┌─ Text segment

MeetKai / functionary

Chat language model that can use tools and interpret the results
MIT License
1.37k stars 107 forks source link

FP8 version #224

Open themrzmaster opened 2 months ago

themrzmaster commented 2 months ago

Thanks for your work! Would be nice to have FP8 versions avilable on HF, as vLLM has special Kernels for it and flash attention 3 is moving on that directiong too.

Thanks

khai-meetkai commented 2 months ago

Hi @themrzmaster, you mean 8-bit-AWQ right? which version are you interested in v2.5 or v3?

themrzmaster commented 2 months ago

v3! thanks

localmind-ai commented 1 month ago

@themrzmaster @khai-meetkai you can live-quantize with --quantization fp8 when launching the included vLLM script, no need for specific models. Only caveat is you still need to download the regular weights, but after that, quantization works fine. Already tested on latest medium functionary.

└─
┌─ Source data

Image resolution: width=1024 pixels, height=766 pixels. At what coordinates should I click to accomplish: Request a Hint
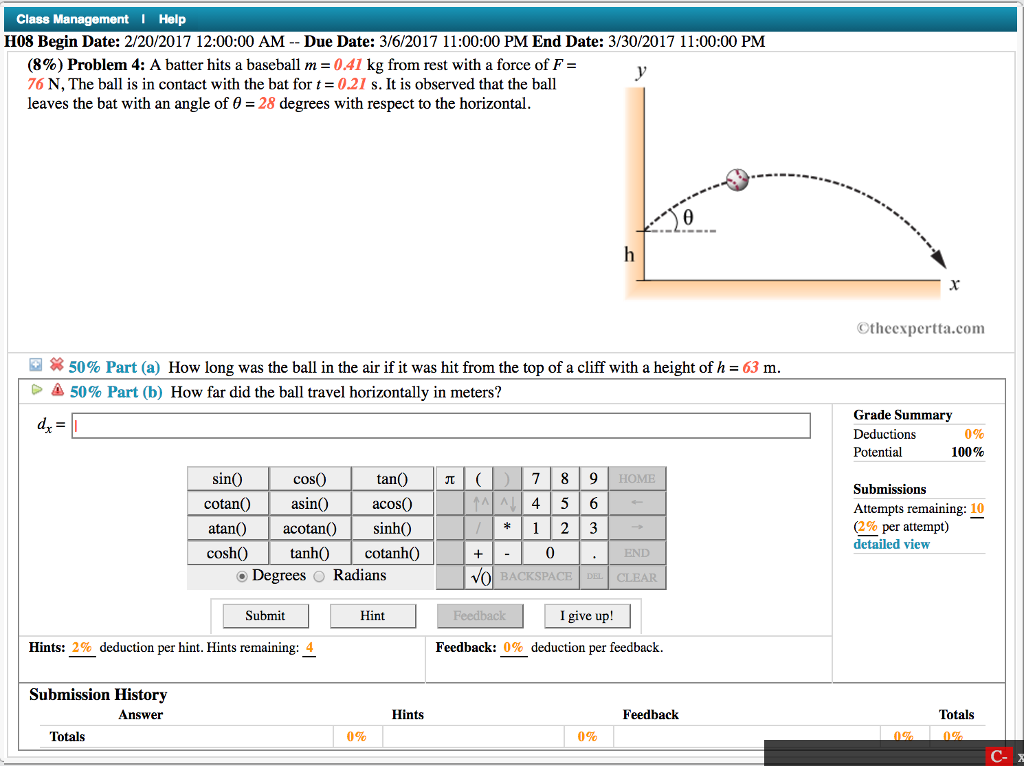coord(373,615)
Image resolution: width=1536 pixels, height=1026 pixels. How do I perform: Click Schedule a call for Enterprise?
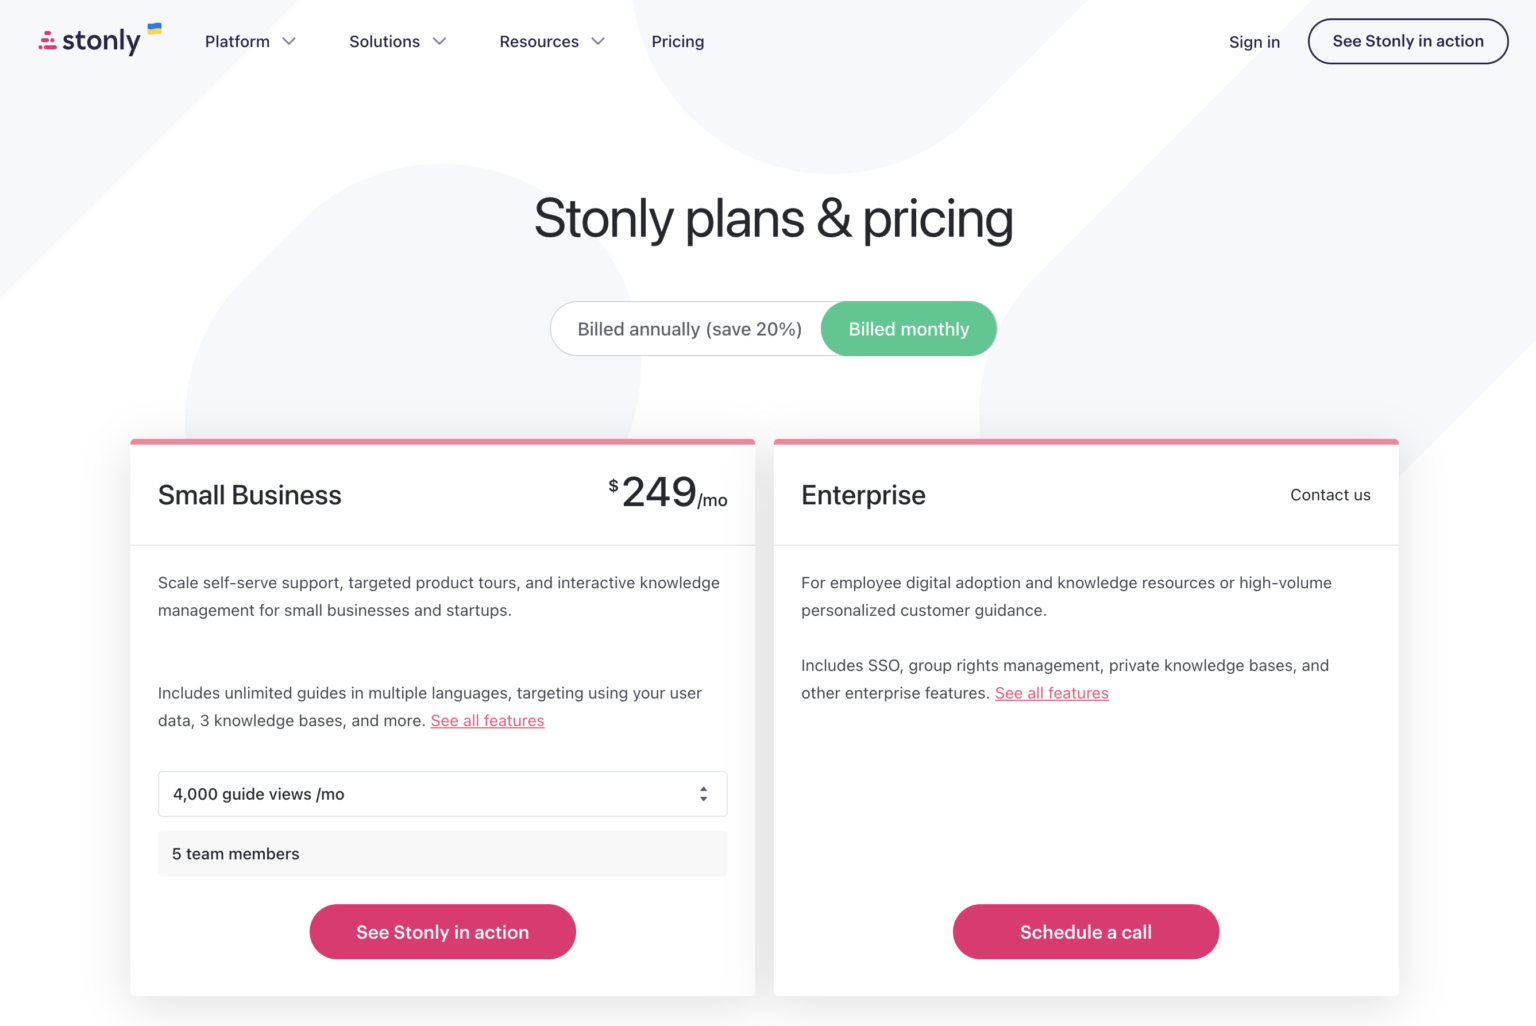(x=1085, y=931)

└─

• _Job_:
Quote the FP8 discussion starting at the words "FP8 version #224" and ending after "that directiong too.".

• _Task response_:
FP8 version #224

Open themrzmaster opened 2 months ago

themrzmaster commented 2 months ago

Thanks for your work! Would be nice to have FP8 versions avilable on HF, as vLLM has special Kernels for it and flash attention 3 is moving on that directiong too.